This observation is apposite in the present case, that is to say, the reasonable 9 year old having Charmayne’s degree of intellectual disability is likely to be as forgetful as a 5 year old.
Turning to the question of contributory negligence for not wearing a helmet, I accept the evidence of Ms Goldsmith that when Charmayne emerged from her home without a helmet, she called out to her, more than once, to go back and get a helmet, and Charmayne got cranky and peddled off (83.25 - .30T). Her cranky response seems consistent with what is contained in the evidence about the nature of her disability. But from this evidence it can be inferred that Charmayne had access to a helmet and, perhaps, could have worn it.
I accept Dr Henderson’s evidence that a properly fitted helmet complying with the Australian Standards would have greatly reduced the risk of Charmayne suffering the head and brain injuries she received in the accident. Considering the low speed at which the collision occurred, probably she would not have suffered those injuries had she been wearing an appropriate helmet.
There is, however, no evidence as to the nature and condition of the helmet of which she was possessed. There is no evidence that it was sound, or complied with applicable standards. I do not think that the evidence gives rise to any presumption of regularity in relation to the condition of the helmet. Moreover, having regard to the evidence about Charmayne’s difficulty in dressing herself, I am not persuaded that she could be left to her own devices in fitting the helmet.
If s 138 is to be construed as I have found, and if the standard is as I have determined it to be, I am not persuaded that the defendant has proved that Charmayne was guilty of contributory negligence. In arriving at this conclusion, I have borne in mind that although a question of fact, the question of whether a child is guilty of contributory negligence is one determined according to the normative standards of the law of negligence which are solicitous of the interests of children.
On the other hand, if I am wrong about the construction of s 138 and about the appropriate standard of care, I accept that a reasonable 9 year old could be expected to exercise the ordinary care of stopping, looking and listening before crossing the road, at least most of the time. Moreover, assuming the helmet to be in good condition and to comply with Australian Standards, an ordinary 9 year old could be expected to know to wear his or her helmet when riding a bike in a public street. Charmayne was not wearing one. Section 138(2), if I am wrong about its construction, would mandate a finding of contributory negligence on that score.
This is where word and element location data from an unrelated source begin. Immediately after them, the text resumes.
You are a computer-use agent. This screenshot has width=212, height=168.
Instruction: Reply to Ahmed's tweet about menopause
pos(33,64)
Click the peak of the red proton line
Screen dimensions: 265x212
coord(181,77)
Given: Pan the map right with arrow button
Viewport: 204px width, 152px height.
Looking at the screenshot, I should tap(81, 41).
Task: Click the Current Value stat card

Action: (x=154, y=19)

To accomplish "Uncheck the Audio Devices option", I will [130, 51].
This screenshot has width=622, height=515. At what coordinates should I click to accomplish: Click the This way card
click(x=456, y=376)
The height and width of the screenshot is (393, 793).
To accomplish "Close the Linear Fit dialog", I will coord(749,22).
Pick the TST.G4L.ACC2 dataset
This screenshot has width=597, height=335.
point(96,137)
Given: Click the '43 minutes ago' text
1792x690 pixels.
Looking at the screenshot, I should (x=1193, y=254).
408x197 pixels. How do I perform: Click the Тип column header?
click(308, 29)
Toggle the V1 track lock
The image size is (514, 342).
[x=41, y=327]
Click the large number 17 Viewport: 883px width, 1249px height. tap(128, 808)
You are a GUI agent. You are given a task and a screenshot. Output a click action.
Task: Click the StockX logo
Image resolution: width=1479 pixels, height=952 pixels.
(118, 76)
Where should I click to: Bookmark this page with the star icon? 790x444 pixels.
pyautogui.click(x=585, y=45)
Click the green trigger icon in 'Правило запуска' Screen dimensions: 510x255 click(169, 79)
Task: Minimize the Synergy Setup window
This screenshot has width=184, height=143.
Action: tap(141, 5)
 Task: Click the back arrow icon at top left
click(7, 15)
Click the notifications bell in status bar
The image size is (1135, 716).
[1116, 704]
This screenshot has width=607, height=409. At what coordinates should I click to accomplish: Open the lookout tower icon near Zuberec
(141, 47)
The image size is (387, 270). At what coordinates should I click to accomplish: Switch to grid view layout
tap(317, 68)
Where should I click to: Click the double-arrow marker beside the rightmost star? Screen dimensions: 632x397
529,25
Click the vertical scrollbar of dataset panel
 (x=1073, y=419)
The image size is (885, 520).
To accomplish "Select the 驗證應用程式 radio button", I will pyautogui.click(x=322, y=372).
Section 138(3) requires, when a finding of contributory negligence is made, that the damages recoverable in respect of the motor accident are to be reduced by such percentage as the Court thinks just and equitable in the circumstances of the case. This requires a comparative evaluation of a similar kind to that mandated by the oft-cited passage from Podrebersek v Australian Iron & Steel Pty Ltd [1985] HCA 34; 59 ALJR 492 at 494; see Davis at [28] . I am also conscious that in Boral Bricks Pty Ltd v Cosmidis (No 2) [2014] NSWCA 139, Basten JA (Emmett JA agreeing) said that the benign approach to apportionment generally attributed to Pennington v Norris [1956] HCA 26; 96 CLR 10, that the person in control of the potentially dangerous vehicle, as a general rule, should attract a greater share of responsibility for the accident and its consequences, no longer applies, because the requirement that people, including plaintiffs “should take responsibility for their own lives and safety is now reflected in s 5R”: Cosmidis at [99]. Even so, it remains the case, ignoring Charmayne’s intellectual disability, that, conventionally, the responsibility of a child, vis a vis an adult in control of a potentially dangerous machine is likely to be attenuated.
For the purpose of these contingent findings, I do not think it can be said that the degree of Charmayne’s culpability is equal to or greater than Mr Bisset’s. In this respect, it is relevant to consider that the law does require less of a child, especially one of only 9 years of age, than of an adult. Considering the relative causal potency of the omissions of each of them, it is true that Charmayne’s injuries were probably much more serious because of her failure to wear a helmet. But even a reasonable 9 year old, not suffering Charmayne’s intellectual disability would not have the same appreciation of danger, and possible consequences, as a reasonable adult.
Looking at Mr Bisset’s conduct, this is not a case like Derrick v Cheung where a toddler wandered without prior warning to the drivers, into a steadily moving stream of traffic in Chatswood on a Saturday morning. From the time Mr Bisset was at the intersection of Colley and Cheyenne, Charmayne was there to be seen and he should have been alert to the possibility that she may act unpredictably including unthinkingly coming out onto the roadway. Mr Bisset was not travelling at an excessive speed, but her presence and what is generally known about the unpredictability of children called for a degree of vigilance on his part. His failure to keep a proper lookout in the circumstances involved much greater culpability, and greater causal potency as it would have been obvious to anyone who saw Charmayne that she was not wearing a protective helmet, than Charmayne’s departures from the degree of care to be expected from an ordinary or reasonable 9 year old. If my decision about contributory negligence is wrong, I would otherwise have apportioned responsibility between the plaintiff and the defendant as to 25 per cent to Charmayne, and 75 per cent to Mr Bisset.
My orders are:
(1)The questions ordered to be determined separately under Rule 28.2 Uniform Civil Procedure Rules 2005 (NSW) are answered as follows:
(2)Question 1: Were the plaintiff’s injuries caused by the negligence of the defendant?
(3)Answer: Yes.
(4)Question 2: Was the plaintiff guilty of contributory negligence?
(5)Answer: No.
(6)Under Rule 28.3 enter judgment for the plaintiff for damages to be assessed;
(7)The defendant to pay the plaintiff’s costs of and incidental to the separate question proceedings on the ordinary basis after they have been agreed or assessed;
(8)List the matter for directions before the Common Law Registrar at 9 am on Friday, 26th June 2015.